4月23日、ホンダの三部敏宏社長が発表した、ホンダは2040年以降EVとFCV車のみの販売とし、ガソリン車は売らないという目標宣言は衝撃的だった。前日の22日にトヨタの豊田章男社長が明らかにした水素エンジンによるモータースポーツへの参戦とは、ある意味で真逆の動きでもあった。
今回の発表はいずれも以前からスケジューリングされていたもので、トヨタの発表に対して、ホンダがおこなったものではないにせよ、今後の自動車界の動きを2分する大きな動きとして注目される。
そうなると、これまでホンダが築いてきたスポーツモデルはどうなっていくのかがクルマファンとしては気になるところだ。
S660は生産が中止され、NSXも今後の展開が注目され、さらにこれまで伝えられてきたS2000の後継車はいったいどうなるのか?
■2015年に報道された「S2000復活」の噂とスクープの舞台裏
あれから6年が経とうとしている。
「あれ」というのは2015年にスクープしたホンダS2000の後継車のことだ。ドイツの特許庁周辺から流出したと言われたCADによるデザイン画像が通信社により世界に配信され、ベストカースクープ班も当然レポートした。

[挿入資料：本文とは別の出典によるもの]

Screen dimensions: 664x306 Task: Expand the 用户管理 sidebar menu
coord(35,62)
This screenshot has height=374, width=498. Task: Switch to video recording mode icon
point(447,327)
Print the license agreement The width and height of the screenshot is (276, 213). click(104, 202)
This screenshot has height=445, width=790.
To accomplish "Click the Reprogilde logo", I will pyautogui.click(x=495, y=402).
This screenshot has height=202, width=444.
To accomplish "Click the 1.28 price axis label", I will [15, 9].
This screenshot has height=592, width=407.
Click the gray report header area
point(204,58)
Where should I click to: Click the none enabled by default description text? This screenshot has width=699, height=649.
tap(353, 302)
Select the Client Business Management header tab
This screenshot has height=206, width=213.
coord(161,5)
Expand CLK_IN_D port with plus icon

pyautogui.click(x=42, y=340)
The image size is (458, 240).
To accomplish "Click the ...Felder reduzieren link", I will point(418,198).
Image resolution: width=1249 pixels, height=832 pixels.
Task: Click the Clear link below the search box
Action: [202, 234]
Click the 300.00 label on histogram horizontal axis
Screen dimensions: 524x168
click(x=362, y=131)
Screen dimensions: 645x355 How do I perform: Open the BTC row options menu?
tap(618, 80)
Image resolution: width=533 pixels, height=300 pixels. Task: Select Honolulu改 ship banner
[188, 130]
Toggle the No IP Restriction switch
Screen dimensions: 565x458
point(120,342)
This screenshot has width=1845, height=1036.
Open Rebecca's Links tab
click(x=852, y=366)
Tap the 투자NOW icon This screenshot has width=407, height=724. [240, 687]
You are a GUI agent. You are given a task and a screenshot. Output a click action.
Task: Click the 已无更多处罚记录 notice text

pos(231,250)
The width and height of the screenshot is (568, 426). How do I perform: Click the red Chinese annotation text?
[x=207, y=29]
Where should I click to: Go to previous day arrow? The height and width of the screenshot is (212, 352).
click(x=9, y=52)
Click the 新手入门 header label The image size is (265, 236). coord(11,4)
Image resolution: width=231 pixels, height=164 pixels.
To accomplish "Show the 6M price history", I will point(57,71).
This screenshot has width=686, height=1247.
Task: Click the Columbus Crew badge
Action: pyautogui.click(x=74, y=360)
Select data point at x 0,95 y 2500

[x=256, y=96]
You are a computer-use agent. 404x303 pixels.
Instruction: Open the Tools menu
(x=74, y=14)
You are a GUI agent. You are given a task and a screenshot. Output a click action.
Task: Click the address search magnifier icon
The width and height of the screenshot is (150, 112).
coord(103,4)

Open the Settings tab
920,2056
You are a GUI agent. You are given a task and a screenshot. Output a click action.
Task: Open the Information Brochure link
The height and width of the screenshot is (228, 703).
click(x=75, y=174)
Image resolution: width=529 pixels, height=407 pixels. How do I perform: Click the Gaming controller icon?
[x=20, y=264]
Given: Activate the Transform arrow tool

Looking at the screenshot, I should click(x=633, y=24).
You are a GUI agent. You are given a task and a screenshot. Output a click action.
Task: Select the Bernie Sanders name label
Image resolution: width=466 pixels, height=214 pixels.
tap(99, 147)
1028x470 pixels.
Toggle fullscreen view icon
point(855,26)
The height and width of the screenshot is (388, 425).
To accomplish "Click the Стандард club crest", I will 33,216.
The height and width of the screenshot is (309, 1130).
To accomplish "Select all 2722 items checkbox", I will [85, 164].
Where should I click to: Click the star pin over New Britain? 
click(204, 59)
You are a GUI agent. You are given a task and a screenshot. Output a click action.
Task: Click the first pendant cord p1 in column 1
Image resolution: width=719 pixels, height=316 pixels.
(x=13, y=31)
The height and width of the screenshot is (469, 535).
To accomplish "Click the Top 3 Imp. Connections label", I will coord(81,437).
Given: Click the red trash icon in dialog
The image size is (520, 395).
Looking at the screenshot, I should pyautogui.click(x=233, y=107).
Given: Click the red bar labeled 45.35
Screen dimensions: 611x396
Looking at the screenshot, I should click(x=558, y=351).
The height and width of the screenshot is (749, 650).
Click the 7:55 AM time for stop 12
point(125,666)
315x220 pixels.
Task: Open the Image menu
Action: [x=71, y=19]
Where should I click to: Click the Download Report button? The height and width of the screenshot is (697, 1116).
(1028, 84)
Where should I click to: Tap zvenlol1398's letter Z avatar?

当時、ホンダ内部の情報として、NSXよりも小さなスポーツモデルを計画していて、駆動方式についてはFRのほか、FFやミドシップ説などあらゆるものがあった。
そうしたなか、ひとつの有力な情報として、シビックタイプRのエンジンをミドに積み、プラットフォームはFFのCR –Zのものをミドシップ用に改良して使うというものがちょうど入ってきた時期でもあり、総合して「S2000後継車はミドシップ、エンジンは直4、2Lターボ、最高出力は410PS」として紹介している。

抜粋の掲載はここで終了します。